DATASET CONTENT:
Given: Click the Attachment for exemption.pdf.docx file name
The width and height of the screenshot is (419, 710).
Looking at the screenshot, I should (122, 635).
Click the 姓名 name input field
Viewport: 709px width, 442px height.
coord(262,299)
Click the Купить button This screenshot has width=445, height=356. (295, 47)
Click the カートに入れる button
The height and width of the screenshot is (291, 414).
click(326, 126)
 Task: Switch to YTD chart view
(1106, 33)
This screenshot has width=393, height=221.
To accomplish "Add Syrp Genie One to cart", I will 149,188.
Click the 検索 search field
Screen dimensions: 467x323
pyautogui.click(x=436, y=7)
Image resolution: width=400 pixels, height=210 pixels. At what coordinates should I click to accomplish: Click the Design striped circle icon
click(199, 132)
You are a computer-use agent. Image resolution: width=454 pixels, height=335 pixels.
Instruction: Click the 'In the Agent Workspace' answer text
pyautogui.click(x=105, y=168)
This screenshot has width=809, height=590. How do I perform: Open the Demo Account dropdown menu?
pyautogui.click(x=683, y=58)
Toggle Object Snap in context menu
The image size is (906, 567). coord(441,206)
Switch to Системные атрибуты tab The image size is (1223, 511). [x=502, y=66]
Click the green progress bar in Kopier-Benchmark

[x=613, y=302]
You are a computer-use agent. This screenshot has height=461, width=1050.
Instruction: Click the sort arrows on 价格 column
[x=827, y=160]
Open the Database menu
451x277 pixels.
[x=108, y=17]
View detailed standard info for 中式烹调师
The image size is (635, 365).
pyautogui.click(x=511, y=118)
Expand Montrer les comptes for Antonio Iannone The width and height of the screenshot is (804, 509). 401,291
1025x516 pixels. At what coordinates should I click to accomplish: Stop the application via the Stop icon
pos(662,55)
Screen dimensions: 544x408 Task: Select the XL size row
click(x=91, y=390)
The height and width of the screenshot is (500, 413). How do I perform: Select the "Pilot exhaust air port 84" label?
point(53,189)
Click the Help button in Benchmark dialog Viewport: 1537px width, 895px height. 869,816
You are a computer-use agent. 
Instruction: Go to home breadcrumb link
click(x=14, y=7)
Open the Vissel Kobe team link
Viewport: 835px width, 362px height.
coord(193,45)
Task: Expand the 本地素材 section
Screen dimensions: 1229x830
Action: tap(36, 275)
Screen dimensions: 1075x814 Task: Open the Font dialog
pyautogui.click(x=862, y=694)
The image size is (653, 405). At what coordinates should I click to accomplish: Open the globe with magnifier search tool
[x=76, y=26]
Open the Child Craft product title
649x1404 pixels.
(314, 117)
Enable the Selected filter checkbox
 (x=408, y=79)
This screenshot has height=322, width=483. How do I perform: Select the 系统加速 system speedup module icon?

YOUR ASSIGNMENT: Reproduce the listing shown above in its entirety, exactly.

WRITTEN RESPONSE:
Given: Click the Attachment for exemption.pdf.docx file name
The width and height of the screenshot is (419, 710).
Looking at the screenshot, I should (122, 635).
Click the 姓名 name input field
Viewport: 709px width, 442px height.
coord(262,299)
Click the Купить button This screenshot has width=445, height=356. (295, 47)
Click the カートに入れる button
The height and width of the screenshot is (291, 414).
click(326, 126)
 Task: Switch to YTD chart view
(1106, 33)
This screenshot has width=393, height=221.
To accomplish "Add Syrp Genie One to cart", I will 149,188.
Click the 検索 search field
Screen dimensions: 467x323
pyautogui.click(x=436, y=7)
Image resolution: width=400 pixels, height=210 pixels. At what coordinates should I click to accomplish: Click the Design striped circle icon
click(199, 132)
You are a computer-use agent. Image resolution: width=454 pixels, height=335 pixels.
Instruction: Click the 'In the Agent Workspace' answer text
pyautogui.click(x=105, y=168)
This screenshot has width=809, height=590. How do I perform: Open the Demo Account dropdown menu?
pyautogui.click(x=683, y=58)
Toggle Object Snap in context menu
The image size is (906, 567). coord(441,206)
Switch to Системные атрибуты tab The image size is (1223, 511). [x=502, y=66]
Click the green progress bar in Kopier-Benchmark

[x=613, y=302]
You are a computer-use agent. This screenshot has height=461, width=1050.
Instruction: Click the sort arrows on 价格 column
[x=827, y=160]
Open the Database menu
451x277 pixels.
[x=108, y=17]
View detailed standard info for 中式烹调师
The image size is (635, 365).
pyautogui.click(x=511, y=118)
Expand Montrer les comptes for Antonio Iannone The width and height of the screenshot is (804, 509). 401,291
1025x516 pixels. At what coordinates should I click to accomplish: Stop the application via the Stop icon
pos(662,55)
Screen dimensions: 544x408 Task: Select the XL size row
click(x=91, y=390)
The height and width of the screenshot is (500, 413). How do I perform: Select the "Pilot exhaust air port 84" label?
point(53,189)
Click the Help button in Benchmark dialog Viewport: 1537px width, 895px height. 869,816
You are a computer-use agent. 
Instruction: Go to home breadcrumb link
click(x=14, y=7)
Open the Vissel Kobe team link
Viewport: 835px width, 362px height.
coord(193,45)
Task: Expand the 本地素材 section
Screen dimensions: 1229x830
Action: tap(36, 275)
Screen dimensions: 1075x814 Task: Open the Font dialog
pyautogui.click(x=862, y=694)
The image size is (653, 405). At what coordinates should I click to accomplish: Open the globe with magnifier search tool
[x=76, y=26]
Open the Child Craft product title
649x1404 pixels.
(314, 117)
Enable the Selected filter checkbox
 (x=408, y=79)
This screenshot has height=322, width=483. How do I perform: Select the 系统加速 system speedup module icon?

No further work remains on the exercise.